David Mathog had several useful comments on the RETRIEVE server - I'll try
to address them in turn....
mathog at seqvax.caltech.edu (David Mathog) writes:
: I've just spent some time messing with NCBI retrieve. The turnaround time
: for a request varied from 2 hours (17:00 PST) to 5 minutes (9:30 PST),
: which is fast enough.
This delay must be network delay -- we're not queueing the RETRIEVE requests yet,
so we process as soon as the message comes in and mail results right back.
A local message is processed in under 30 seconds.
: However, the service is a bit schizophrenic - it tries to be both a search
: service and a retrieval service, and so is not really very good at either.
Agreed, I think we've taken a step to differentiate the two. There is now
an option 'TITLES' which will retrieve just the definition lines, thereby
giving you an opportunity to do a subsequent search for the entire record.

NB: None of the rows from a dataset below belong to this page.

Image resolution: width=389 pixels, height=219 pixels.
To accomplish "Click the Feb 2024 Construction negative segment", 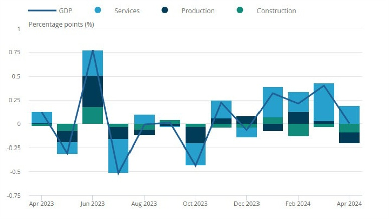I will pos(298,130).
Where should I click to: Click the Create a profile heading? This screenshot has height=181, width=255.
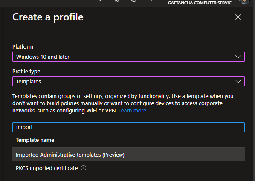click(x=48, y=17)
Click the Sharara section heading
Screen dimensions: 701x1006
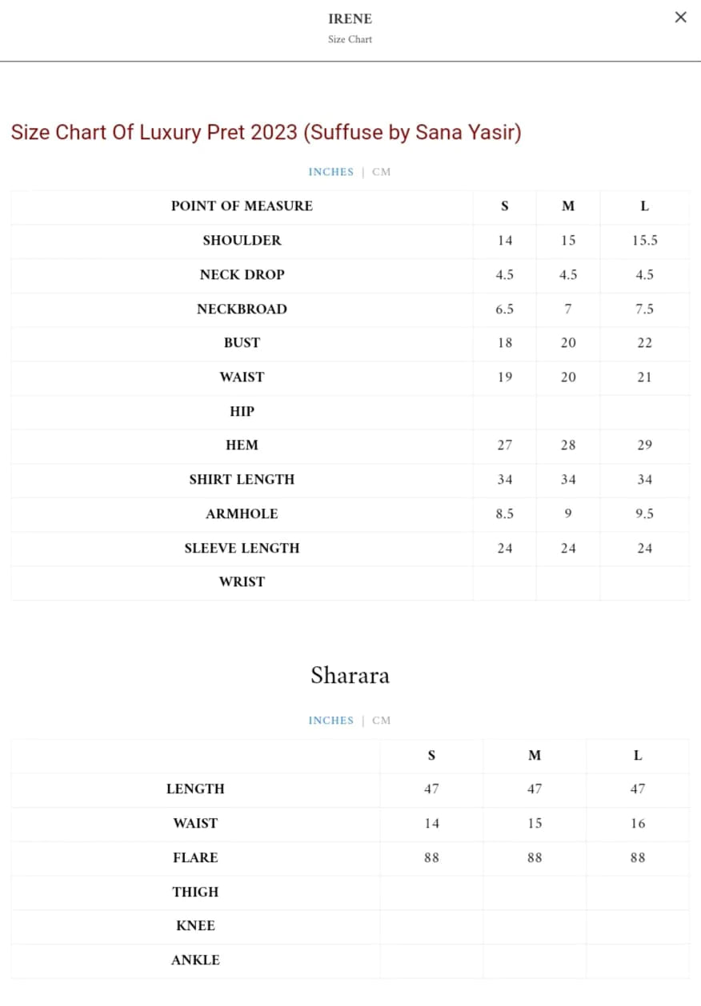(350, 676)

Just use the keyword TITLES followed by yes in the message.
... query follows
: First of all, it's completely nuts that you cannot retrieve an entry by its
: accession number or name without also getting hit with spurious cross
: references from other entries.
There are ways to limit/eliminate the cross references; we obviously need to
give some specific examples in the documentation. For example, you can
limit the fields that you want to search by adding a field qualifier.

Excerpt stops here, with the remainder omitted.